● **WORK ITEM**:
Take the line containing "Task: Toggle fullscreen map mode" as the first and the last line of the records below as the end, and please set down only what lies between them exactly, both ends included.
┏━━
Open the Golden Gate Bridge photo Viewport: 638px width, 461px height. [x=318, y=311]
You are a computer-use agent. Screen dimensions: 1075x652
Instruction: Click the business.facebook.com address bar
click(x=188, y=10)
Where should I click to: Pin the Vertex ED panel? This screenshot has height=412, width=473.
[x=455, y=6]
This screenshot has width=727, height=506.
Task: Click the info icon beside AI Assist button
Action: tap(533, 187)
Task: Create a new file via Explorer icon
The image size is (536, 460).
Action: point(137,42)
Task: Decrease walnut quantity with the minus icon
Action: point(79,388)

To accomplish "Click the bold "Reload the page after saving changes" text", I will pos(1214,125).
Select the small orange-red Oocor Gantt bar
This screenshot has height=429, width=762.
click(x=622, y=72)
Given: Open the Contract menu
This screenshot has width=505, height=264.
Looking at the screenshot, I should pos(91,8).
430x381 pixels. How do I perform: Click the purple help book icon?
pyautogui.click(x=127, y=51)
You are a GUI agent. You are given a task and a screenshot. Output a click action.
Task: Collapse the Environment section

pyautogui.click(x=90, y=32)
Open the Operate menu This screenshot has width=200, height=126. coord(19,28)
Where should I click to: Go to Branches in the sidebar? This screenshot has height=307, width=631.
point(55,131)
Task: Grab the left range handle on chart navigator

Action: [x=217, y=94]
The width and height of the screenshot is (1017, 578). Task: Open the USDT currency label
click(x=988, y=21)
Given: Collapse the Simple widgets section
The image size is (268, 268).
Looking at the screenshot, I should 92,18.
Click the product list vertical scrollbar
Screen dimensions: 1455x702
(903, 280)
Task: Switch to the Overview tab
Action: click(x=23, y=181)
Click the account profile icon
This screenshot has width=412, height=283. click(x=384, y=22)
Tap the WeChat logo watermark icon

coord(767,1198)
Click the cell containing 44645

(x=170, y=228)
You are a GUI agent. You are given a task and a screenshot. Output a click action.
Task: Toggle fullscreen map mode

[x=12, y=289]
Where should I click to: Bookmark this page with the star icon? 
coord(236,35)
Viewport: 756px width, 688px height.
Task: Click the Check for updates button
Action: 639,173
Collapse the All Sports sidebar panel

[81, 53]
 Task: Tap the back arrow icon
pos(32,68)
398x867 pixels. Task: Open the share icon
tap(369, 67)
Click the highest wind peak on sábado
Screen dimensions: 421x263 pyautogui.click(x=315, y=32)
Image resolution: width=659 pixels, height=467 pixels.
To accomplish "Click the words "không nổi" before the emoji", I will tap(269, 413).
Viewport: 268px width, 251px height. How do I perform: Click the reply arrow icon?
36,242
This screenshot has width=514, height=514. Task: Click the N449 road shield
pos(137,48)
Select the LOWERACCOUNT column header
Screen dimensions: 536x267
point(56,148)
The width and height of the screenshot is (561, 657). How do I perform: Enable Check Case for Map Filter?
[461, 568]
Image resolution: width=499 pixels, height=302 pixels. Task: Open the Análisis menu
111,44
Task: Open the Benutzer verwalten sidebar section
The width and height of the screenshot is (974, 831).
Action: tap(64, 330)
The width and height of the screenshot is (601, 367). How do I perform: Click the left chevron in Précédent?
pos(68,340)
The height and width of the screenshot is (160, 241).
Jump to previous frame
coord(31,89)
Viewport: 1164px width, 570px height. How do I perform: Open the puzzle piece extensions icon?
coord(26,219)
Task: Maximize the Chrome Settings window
┗━━
● **RESULT OF THE EXERCISE**:
Task: Toggle fullscreen map mode

[x=12, y=289]
Where should I click to: Bookmark this page with the star icon? 
coord(236,35)
Viewport: 756px width, 688px height.
Task: Click the Check for updates button
Action: 639,173
Collapse the All Sports sidebar panel

[81, 53]
 Task: Tap the back arrow icon
pos(32,68)
398x867 pixels. Task: Open the share icon
tap(369, 67)
Click the highest wind peak on sábado
Screen dimensions: 421x263 pyautogui.click(x=315, y=32)
Image resolution: width=659 pixels, height=467 pixels.
To accomplish "Click the words "không nổi" before the emoji", I will tap(269, 413).
Viewport: 268px width, 251px height. How do I perform: Click the reply arrow icon?
36,242
This screenshot has width=514, height=514. Task: Click the N449 road shield
pos(137,48)
Select the LOWERACCOUNT column header
Screen dimensions: 536x267
point(56,148)
The width and height of the screenshot is (561, 657). How do I perform: Enable Check Case for Map Filter?
[461, 568]
Image resolution: width=499 pixels, height=302 pixels. Task: Open the Análisis menu
111,44
Task: Open the Benutzer verwalten sidebar section
The width and height of the screenshot is (974, 831).
Action: tap(64, 330)
The width and height of the screenshot is (601, 367). How do I perform: Click the left chevron in Précédent?
pos(68,340)
The height and width of the screenshot is (160, 241).
Jump to previous frame
coord(31,89)
Viewport: 1164px width, 570px height. How do I perform: Open the puzzle piece extensions icon?
coord(26,219)
Task: Maximize the Chrome Settings window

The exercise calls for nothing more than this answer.